Quantitative methods have been utilized in order to increase diagnostic power of scintigraphy (2,24,25). Recently SPECT/CT analysis has been performed by Cusi et al. in order to investigate patients with peri-partum pain for >2 years and revealed 95% sensitivity and 99% specificity (26). The most important point in evaluation of index values are firstly every laboratory must has own index values and secondly age and sex factors should be considered during the evaluation (2). Zaferiakis et al. have observed differences between different age groups in a homogenous group of young male population (27). We analyzed male and female patients in different groups and the age distribution of the patients were generally homogenous. Two different observers performed the measurements at different times and were aware of each other with same methodology and results of these observers were in agreement. Since they are anatomically different regions we divided the joints in two parts; superior and inferior.

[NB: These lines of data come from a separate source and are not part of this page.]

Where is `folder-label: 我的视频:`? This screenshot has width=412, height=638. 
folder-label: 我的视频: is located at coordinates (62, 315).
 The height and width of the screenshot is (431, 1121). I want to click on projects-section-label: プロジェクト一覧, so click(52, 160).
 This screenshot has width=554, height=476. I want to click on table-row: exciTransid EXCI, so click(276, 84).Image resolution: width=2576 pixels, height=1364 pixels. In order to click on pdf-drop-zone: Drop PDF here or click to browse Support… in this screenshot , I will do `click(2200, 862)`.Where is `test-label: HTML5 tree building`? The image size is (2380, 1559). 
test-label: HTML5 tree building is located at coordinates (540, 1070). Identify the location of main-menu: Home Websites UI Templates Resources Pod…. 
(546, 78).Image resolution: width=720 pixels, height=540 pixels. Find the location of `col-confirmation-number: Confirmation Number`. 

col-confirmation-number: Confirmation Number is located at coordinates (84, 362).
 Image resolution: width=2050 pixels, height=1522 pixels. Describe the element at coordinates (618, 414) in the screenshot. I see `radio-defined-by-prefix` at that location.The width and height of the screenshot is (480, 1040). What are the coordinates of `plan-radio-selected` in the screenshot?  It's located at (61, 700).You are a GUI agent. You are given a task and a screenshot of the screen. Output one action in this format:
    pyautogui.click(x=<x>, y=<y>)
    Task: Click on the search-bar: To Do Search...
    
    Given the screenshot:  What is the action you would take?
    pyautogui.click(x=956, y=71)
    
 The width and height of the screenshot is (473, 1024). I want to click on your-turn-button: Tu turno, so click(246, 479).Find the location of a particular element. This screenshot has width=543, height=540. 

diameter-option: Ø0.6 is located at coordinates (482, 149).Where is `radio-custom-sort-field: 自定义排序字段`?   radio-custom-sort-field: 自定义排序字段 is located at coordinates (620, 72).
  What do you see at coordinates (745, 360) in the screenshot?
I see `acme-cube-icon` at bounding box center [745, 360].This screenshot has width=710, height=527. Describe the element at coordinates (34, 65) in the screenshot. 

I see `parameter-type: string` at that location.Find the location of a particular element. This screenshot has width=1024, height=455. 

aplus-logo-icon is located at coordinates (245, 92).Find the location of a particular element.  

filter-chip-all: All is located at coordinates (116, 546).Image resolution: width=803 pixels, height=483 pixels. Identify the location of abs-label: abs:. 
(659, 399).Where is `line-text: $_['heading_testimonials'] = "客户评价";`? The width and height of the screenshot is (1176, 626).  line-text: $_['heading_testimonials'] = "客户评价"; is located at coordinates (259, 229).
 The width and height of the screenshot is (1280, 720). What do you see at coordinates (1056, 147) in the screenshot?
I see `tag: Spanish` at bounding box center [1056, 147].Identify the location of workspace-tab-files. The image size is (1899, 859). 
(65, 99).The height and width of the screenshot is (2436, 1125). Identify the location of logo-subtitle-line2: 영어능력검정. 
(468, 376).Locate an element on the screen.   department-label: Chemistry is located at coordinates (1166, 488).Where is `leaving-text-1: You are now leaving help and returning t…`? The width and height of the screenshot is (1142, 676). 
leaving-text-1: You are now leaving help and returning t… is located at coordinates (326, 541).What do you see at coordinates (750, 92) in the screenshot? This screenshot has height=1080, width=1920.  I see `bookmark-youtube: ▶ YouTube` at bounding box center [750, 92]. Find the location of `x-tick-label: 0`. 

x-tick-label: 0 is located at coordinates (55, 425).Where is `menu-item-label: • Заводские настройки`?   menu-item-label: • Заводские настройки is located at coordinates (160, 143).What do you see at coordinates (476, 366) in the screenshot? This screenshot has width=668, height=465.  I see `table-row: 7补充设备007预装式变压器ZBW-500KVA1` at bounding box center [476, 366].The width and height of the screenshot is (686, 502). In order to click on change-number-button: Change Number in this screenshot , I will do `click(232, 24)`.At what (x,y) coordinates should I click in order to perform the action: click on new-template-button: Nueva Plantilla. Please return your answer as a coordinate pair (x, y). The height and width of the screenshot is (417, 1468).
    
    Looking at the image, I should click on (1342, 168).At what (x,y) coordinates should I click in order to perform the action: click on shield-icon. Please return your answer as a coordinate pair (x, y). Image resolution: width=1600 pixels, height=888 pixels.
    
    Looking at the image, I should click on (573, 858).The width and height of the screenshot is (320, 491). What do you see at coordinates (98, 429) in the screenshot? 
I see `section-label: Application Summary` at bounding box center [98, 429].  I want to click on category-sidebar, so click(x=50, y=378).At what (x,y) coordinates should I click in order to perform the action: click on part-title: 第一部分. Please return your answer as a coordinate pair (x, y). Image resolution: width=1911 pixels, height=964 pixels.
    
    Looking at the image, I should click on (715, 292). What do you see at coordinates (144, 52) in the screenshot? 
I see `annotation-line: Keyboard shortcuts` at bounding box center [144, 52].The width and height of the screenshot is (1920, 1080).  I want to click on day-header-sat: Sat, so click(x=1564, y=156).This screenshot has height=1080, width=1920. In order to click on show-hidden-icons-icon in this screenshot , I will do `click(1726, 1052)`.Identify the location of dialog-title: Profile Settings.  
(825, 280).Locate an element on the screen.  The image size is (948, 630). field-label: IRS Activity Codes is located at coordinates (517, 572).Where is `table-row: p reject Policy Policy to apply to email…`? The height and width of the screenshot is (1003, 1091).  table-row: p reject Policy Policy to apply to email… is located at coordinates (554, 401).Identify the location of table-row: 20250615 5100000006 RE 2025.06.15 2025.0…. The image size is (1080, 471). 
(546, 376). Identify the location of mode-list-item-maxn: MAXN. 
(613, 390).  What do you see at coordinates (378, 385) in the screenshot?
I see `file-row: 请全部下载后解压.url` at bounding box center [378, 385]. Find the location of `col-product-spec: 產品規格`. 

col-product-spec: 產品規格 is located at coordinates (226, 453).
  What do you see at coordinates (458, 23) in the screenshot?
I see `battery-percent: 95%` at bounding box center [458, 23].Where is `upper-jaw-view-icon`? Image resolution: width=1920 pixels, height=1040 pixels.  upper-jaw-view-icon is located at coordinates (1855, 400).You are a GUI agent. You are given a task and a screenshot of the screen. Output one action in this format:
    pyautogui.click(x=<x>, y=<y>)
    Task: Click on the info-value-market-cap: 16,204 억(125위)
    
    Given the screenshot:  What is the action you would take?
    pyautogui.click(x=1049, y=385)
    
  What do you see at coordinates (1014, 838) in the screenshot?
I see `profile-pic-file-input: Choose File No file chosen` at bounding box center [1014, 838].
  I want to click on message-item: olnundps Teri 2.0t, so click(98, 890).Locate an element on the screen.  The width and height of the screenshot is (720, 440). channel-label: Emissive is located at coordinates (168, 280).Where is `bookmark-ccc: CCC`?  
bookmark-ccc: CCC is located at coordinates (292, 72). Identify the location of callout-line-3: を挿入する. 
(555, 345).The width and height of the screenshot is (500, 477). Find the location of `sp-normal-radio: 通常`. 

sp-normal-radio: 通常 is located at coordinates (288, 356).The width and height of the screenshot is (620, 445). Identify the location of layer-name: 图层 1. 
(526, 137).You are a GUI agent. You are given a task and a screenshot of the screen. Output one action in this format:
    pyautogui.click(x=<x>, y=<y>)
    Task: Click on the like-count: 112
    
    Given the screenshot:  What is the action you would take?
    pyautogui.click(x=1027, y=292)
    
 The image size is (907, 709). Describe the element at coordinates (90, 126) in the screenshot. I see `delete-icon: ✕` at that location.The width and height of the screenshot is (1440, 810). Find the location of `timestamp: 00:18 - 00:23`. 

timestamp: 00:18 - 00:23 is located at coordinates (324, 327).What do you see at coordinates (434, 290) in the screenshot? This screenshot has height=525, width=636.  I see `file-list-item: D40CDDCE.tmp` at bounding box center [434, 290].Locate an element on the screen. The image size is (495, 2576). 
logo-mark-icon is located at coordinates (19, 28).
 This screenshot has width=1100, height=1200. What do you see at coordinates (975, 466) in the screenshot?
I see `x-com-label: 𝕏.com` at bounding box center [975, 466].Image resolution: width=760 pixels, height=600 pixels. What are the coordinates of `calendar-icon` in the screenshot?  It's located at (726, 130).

In routine practice we observed that sacroiliitis sometimes occurs in superior or sometimes in the inferior part. Thus we thought that whole estimation of joints can cause an underestimation of regional alterations and we developed this methodology. As a conclusion we observed agreement between lateralization of partial indices and involvement of the joint in sacroiliitis. The limitations of this study are not performing MRI in all the patients, only eight of patients with sacroiliitis had additional MRI.
CONCLUSION
Bone scintigraphy is a noninvasive and cost effective method and there is a great deal of experience in this field. The high sensitivity and NPV percentages detected in our study may suggest that the method may be used as a screening test. It is a subject of investigation to increase the specificity of bone scintigraphy and probably these investigations will continue for many years. In this study, we showed that with the method we developed for quantification, by an easy process performed in the existing images, especially by re-evaluation of positive visual bone scintigraphy findings, it is possible to increase the specificity of bone scintigraphy.